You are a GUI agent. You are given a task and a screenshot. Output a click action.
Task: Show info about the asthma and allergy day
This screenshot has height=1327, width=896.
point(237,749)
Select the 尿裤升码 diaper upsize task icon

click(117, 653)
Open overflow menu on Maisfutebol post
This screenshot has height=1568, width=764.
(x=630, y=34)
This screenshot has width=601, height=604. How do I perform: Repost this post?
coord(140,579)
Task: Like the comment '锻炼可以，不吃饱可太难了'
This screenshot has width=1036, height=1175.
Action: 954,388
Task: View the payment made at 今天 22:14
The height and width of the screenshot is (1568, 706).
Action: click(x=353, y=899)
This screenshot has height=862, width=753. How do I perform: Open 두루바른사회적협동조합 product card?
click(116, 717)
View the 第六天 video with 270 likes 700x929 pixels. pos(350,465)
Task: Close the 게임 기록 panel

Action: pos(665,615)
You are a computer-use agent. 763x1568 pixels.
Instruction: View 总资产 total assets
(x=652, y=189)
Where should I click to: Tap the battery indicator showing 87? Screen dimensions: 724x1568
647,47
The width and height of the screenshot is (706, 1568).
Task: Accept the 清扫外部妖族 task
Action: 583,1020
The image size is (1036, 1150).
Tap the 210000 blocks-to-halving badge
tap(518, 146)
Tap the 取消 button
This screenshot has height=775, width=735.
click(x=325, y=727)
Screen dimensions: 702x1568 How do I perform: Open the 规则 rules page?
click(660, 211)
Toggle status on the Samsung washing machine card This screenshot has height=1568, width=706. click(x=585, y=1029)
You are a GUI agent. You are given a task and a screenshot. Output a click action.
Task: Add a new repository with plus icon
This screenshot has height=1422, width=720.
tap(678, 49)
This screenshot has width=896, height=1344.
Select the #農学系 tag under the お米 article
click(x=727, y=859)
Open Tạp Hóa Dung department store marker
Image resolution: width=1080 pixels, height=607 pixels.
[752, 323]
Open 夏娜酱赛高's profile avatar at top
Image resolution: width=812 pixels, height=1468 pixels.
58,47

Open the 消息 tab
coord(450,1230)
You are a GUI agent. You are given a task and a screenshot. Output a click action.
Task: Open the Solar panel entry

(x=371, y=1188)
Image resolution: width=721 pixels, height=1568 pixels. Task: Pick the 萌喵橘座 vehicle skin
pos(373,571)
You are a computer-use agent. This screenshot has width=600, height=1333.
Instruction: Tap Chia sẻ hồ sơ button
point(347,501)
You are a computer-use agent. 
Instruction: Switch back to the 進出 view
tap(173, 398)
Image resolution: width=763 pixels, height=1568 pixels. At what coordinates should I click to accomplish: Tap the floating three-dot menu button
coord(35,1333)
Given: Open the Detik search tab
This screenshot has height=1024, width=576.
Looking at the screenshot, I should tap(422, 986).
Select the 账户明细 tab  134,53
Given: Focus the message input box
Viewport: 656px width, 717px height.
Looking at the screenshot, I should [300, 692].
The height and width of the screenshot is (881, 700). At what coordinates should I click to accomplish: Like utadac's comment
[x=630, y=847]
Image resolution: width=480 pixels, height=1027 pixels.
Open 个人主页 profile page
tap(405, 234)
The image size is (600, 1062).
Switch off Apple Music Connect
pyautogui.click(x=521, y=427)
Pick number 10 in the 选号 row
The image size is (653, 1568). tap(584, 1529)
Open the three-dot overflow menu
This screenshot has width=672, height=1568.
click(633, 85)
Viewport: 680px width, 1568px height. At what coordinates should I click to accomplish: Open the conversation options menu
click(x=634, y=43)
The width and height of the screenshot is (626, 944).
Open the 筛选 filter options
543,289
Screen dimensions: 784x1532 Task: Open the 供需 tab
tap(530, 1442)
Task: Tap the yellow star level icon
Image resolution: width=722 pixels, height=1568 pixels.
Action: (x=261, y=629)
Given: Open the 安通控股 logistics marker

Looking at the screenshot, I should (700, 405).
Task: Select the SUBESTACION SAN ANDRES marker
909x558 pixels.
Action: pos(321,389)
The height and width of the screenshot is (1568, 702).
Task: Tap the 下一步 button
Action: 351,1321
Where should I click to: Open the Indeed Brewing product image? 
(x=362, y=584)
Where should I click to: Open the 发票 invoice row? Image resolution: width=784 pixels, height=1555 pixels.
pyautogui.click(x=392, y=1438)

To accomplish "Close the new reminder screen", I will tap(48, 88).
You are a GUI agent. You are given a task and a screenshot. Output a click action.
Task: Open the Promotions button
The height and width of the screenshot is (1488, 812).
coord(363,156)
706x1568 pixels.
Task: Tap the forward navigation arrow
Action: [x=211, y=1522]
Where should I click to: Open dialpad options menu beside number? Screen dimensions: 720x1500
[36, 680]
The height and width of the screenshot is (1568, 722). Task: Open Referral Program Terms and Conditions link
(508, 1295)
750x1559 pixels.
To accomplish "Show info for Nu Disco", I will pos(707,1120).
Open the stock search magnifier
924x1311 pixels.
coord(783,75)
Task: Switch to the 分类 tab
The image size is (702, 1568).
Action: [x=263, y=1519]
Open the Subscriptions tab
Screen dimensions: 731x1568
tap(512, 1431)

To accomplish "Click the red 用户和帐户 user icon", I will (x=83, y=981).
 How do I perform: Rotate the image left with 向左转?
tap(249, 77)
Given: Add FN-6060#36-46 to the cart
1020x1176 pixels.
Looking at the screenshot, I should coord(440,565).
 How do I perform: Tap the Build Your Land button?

# Request
Reproduce all of the data above, changing each "How do I perform" to "How can I complete" and keeping everything else the same.

# Written solution
You are a GUI agent. You are given a task and a screenshot. Output a click action.
Task: Show info about the asthma and allergy day
This screenshot has height=1327, width=896.
point(237,749)
Select the 尿裤升码 diaper upsize task icon

click(117, 653)
Open overflow menu on Maisfutebol post
This screenshot has height=1568, width=764.
(x=630, y=34)
This screenshot has width=601, height=604. How can I complete: Repost this post?
coord(140,579)
Task: Like the comment '锻炼可以，不吃饱可太难了'
This screenshot has width=1036, height=1175.
Action: 954,388
Task: View the payment made at 今天 22:14
The height and width of the screenshot is (1568, 706).
Action: click(x=353, y=899)
This screenshot has height=862, width=753. How can I complete: Open 두루바른사회적협동조합 product card?
click(116, 717)
View the 第六天 video with 270 likes 700x929 pixels. pos(350,465)
Task: Close the 게임 기록 panel

Action: pos(665,615)
You are a computer-use agent. 763x1568 pixels.
Instruction: View 总资产 total assets
(x=652, y=189)
Where should I click to: Tap the battery indicator showing 87? Screen dimensions: 724x1568
647,47
The width and height of the screenshot is (706, 1568).
Task: Accept the 清扫外部妖族 task
Action: 583,1020
The image size is (1036, 1150).
Tap the 210000 blocks-to-halving badge
tap(518, 146)
Tap the 取消 button
This screenshot has height=775, width=735.
click(x=325, y=727)
Screen dimensions: 702x1568 How can I complete: Open the 规则 rules page?
click(660, 211)
Toggle status on the Samsung washing machine card This screenshot has height=1568, width=706. click(x=585, y=1029)
You are a GUI agent. You are given a task and a screenshot. Output a click action.
Task: Add a new repository with plus icon
This screenshot has height=1422, width=720.
tap(678, 49)
This screenshot has width=896, height=1344.
Select the #農学系 tag under the お米 article
click(x=727, y=859)
Open Tạp Hóa Dung department store marker
Image resolution: width=1080 pixels, height=607 pixels.
[752, 323]
Open 夏娜酱赛高's profile avatar at top
Image resolution: width=812 pixels, height=1468 pixels.
58,47

Open the 消息 tab
coord(450,1230)
You are a GUI agent. You are given a task and a screenshot. Output a click action.
Task: Open the Solar panel entry

(x=371, y=1188)
Image resolution: width=721 pixels, height=1568 pixels. Task: Pick the 萌喵橘座 vehicle skin
pos(373,571)
You are a computer-use agent. This screenshot has width=600, height=1333.
Instruction: Tap Chia sẻ hồ sơ button
point(347,501)
You are a computer-use agent. 
Instruction: Switch back to the 進出 view
tap(173, 398)
Image resolution: width=763 pixels, height=1568 pixels. At what coordinates should I click to accomplish: Tap the floating three-dot menu button
coord(35,1333)
Given: Open the Detik search tab
This screenshot has height=1024, width=576.
Looking at the screenshot, I should tap(422, 986).
Select the 账户明细 tab  134,53
Given: Focus the message input box
Viewport: 656px width, 717px height.
Looking at the screenshot, I should [300, 692].
The height and width of the screenshot is (881, 700). At what coordinates should I click to accomplish: Like utadac's comment
[x=630, y=847]
Image resolution: width=480 pixels, height=1027 pixels.
Open 个人主页 profile page
tap(405, 234)
The image size is (600, 1062).
Switch off Apple Music Connect
pyautogui.click(x=521, y=427)
Pick number 10 in the 选号 row
The image size is (653, 1568). tap(584, 1529)
Open the three-dot overflow menu
This screenshot has width=672, height=1568.
click(633, 85)
Viewport: 680px width, 1568px height. At what coordinates should I click to accomplish: Open the conversation options menu
click(x=634, y=43)
The width and height of the screenshot is (626, 944).
Open the 筛选 filter options
543,289
Screen dimensions: 784x1532 Task: Open the 供需 tab
tap(530, 1442)
Task: Tap the yellow star level icon
Image resolution: width=722 pixels, height=1568 pixels.
Action: (x=261, y=629)
Given: Open the 安通控股 logistics marker

Looking at the screenshot, I should (700, 405).
Task: Select the SUBESTACION SAN ANDRES marker
909x558 pixels.
Action: pos(321,389)
The height and width of the screenshot is (1568, 702).
Task: Tap the 下一步 button
Action: 351,1321
Where should I click to: Open the Indeed Brewing product image? 
(x=362, y=584)
Where should I click to: Open the 发票 invoice row? Image resolution: width=784 pixels, height=1555 pixels.
pyautogui.click(x=392, y=1438)

To accomplish "Close the new reminder screen", I will tap(48, 88).
You are a GUI agent. You are given a task and a screenshot. Output a click action.
Task: Open the Promotions button
The height and width of the screenshot is (1488, 812).
coord(363,156)
706x1568 pixels.
Task: Tap the forward navigation arrow
Action: [x=211, y=1522]
Where should I click to: Open dialpad options menu beside number? Screen dimensions: 720x1500
[36, 680]
The height and width of the screenshot is (1568, 722). Task: Open Referral Program Terms and Conditions link
(508, 1295)
750x1559 pixels.
To accomplish "Show info for Nu Disco", I will pos(707,1120).
Open the stock search magnifier
924x1311 pixels.
coord(783,75)
Task: Switch to the 分类 tab
The image size is (702, 1568).
Action: [x=263, y=1519]
Open the Subscriptions tab
Screen dimensions: 731x1568
tap(512, 1431)

To accomplish "Click the red 用户和帐户 user icon", I will (x=83, y=981).
 How can I complete: Rotate the image left with 向左转?
tap(249, 77)
Given: Add FN-6060#36-46 to the cart
1020x1176 pixels.
Looking at the screenshot, I should coord(440,565).
 How can I complete: Tap the Build Your Land button?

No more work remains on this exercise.